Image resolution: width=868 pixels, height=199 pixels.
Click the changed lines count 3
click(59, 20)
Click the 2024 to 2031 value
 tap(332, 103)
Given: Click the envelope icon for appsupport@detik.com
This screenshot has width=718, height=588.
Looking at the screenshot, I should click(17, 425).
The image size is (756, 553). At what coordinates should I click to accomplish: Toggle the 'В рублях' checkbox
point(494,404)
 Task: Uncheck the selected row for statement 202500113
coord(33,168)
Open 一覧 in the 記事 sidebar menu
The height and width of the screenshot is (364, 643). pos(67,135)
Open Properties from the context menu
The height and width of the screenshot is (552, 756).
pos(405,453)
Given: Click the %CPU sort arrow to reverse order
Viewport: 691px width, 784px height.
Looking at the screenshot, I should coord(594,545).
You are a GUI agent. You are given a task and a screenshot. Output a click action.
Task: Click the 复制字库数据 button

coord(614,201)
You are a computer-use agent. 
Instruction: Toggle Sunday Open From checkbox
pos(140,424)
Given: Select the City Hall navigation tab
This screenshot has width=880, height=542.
========================
Prompt: Gather and copy every line of the data in which the string "agent" is found.

Task output:
You are a GUI agent. You are given a task and a screenshot. Output a click action.
You are a computer-use agent. 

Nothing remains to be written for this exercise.